Hope in a Ballet Shoe tells the story of Michaela DePrince. Growing up in war-torn Sierra Leone, she witnessed atrocities that no child ever should. Her father was killed by rebels and her mother died of famine. Sent to an orphanage, Michaela was mistreated and saw the brutal murder of her favourite teacher.

Then Michaela and her best friend are adopted by an American couple, and Michaela begins to take dance lessons. But life in the States isn’t without difficulties. Unfortunately, tragedy can find its way to Michaela in America, too, and her past can feel like it’s haunting her. The world of ballet is a racist one, and Michaela has to fight for a place amongst the ballet elite, hearing the words ‘America’s not ready for a black girl ballerina.’

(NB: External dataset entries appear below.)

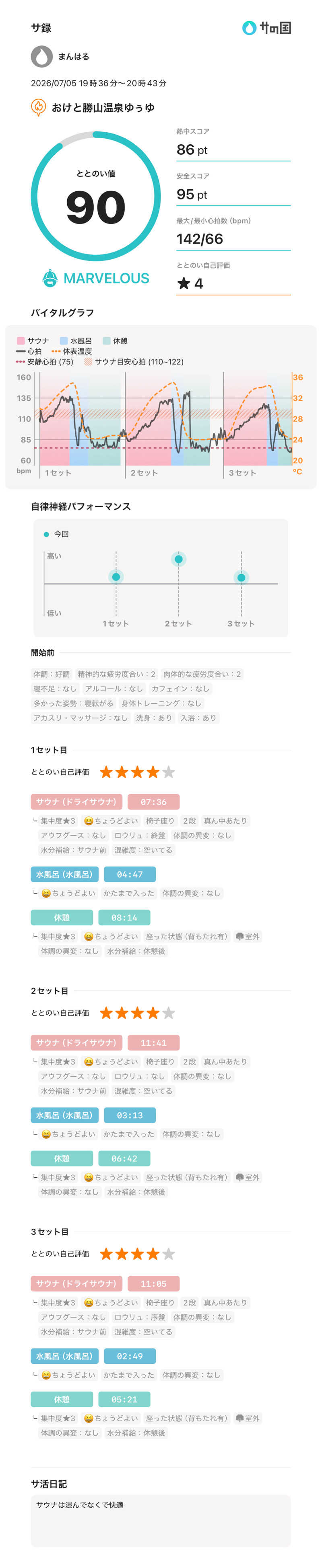Click the 11:05 sauna time in 3セット目
322x1568 pixels.
(154, 1284)
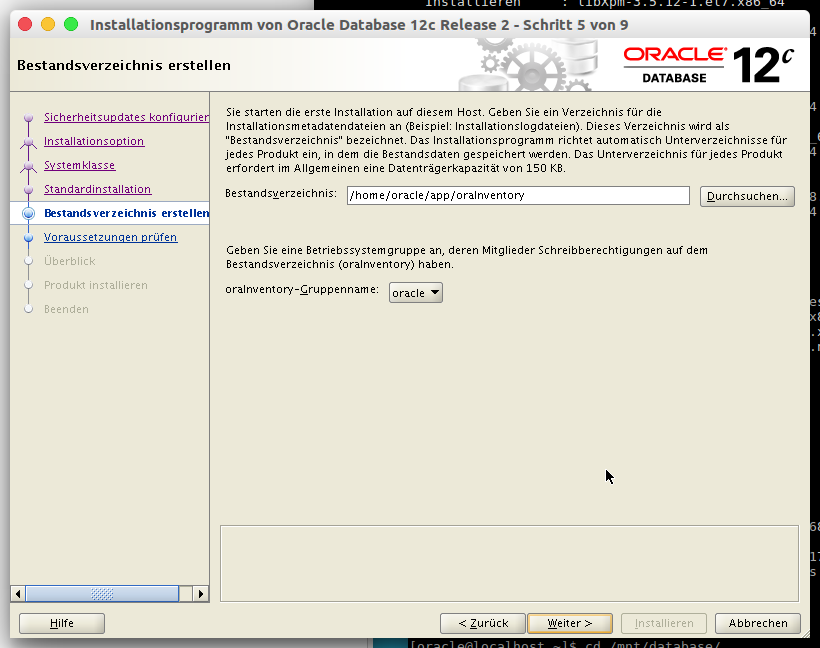Screen dimensions: 820x648
Task: Jump to the "Installationsoption" step
Action: (94, 141)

And yet . . . Today, Michaela DePrince is an international ballet star, dancing for The Dutch National Ballet at the age of nineteen. This is a heart-breaking, inspiring autobiography by a teenager who shows us that, beyond everything, there is always hope for a better future.

Bone Gap

Everyone knows Bone Gap is full of gaps – gaps to trip you up, gaps to slide through so you can disappear forever. So when young, beautiful Roza goes missing, the people of Bone Gap aren’t surprised. After all, it isn’t the first time someone’s slipped away and left Finn and Sean O’Sullivan on their own.

Finn knows that’s not what happened with Roza. He knows she was taken, ripped from the cornfields by a man whose face he can’t remember. But no one believes him anymore. Well, almost no one. Petey Willis, the beekeeper’s daughter, suspects that lurking behind Finn’s fearful shyness is a story worth uncovering. But as we, like Petey, follow the stories of Finn, Roza, and the people of Bone Gap – their melancholy pasts, their terrifying presents, their uncertain futures – the truth about what happened to Roza is slowly revealed. And it is stranger than you can possibly imagine.

Highly Illogical Behaviour

Sixteen year old Solomon has agoraphobia. He hasn’t left his house in three years, which is fine by him. At home, he is the master of his own kingdom–even if his kingdom doesn’t extend outside of the house.

Ambitious Lisa desperately wants to go to a top tier psychiatry program. She’ll do anything to get in.

When Lisa finds out about Solomon’s solitary existence, she comes up with a plan sure to net her a scholarship: befriend Solomon. Treat his condition. And write a paper on her findings. To earn Solomon’s trust, Lisa begins letting him into her life, introducing him to her boyfriend Clark, and telling him her secrets. Soon, Solomon begins to open up and expand his universe. But all three teens have grown uncomfortably close, and when their facades fall down, their friendships threaten to collapse as well.

Long Way Down: The Graphic Novel

The award-winning, bestselling verse novel is now a stunning graphic novel with illustrations by Danica Novgorodoff.

After Will’s brother is shot in a gang crime, he knows the next steps. Don’t cry. Don’t snitch. Get revenge. So he gets in the lift with Shawn’s gun, determined to follow The Rules. Only when the lift door opens, Buck walks in, Will’s friend who died years ago. And Dani, who was shot years before that. As more people from his past arrive, Will has to ask himself if he really knows what he’s doing.

The Monstrous Child

‘Before you reject me, before you hate me, remember: I never asked to be Hel’s queen.’

But being a normal teenager wasn’t an option either. Now she’s stuck ruling the underworld. For eternity. 

She doesn’t want your pity. But she does demand that you listen. It’s only fair you hear her side of the story . . . It didn’t have to be like this.

Shortlisted for the Costa Book Award, Nominated for the CILIP Carnegie Medal and now a stunning modern opera.

The Smell of Other People’s Houses

Alaska, 1970: growing up here is like nowhere else. 

Ruth wants to be remembered by her grieving mother.
Dora wishes she was invisible to her abusive father.
Alyce is staying at home to please her parents. 
Hank is running away for the sake of his brothers. 

Four very different lives are about to become entangled. Because if we don’t save each other, how can we begin to save ourselves?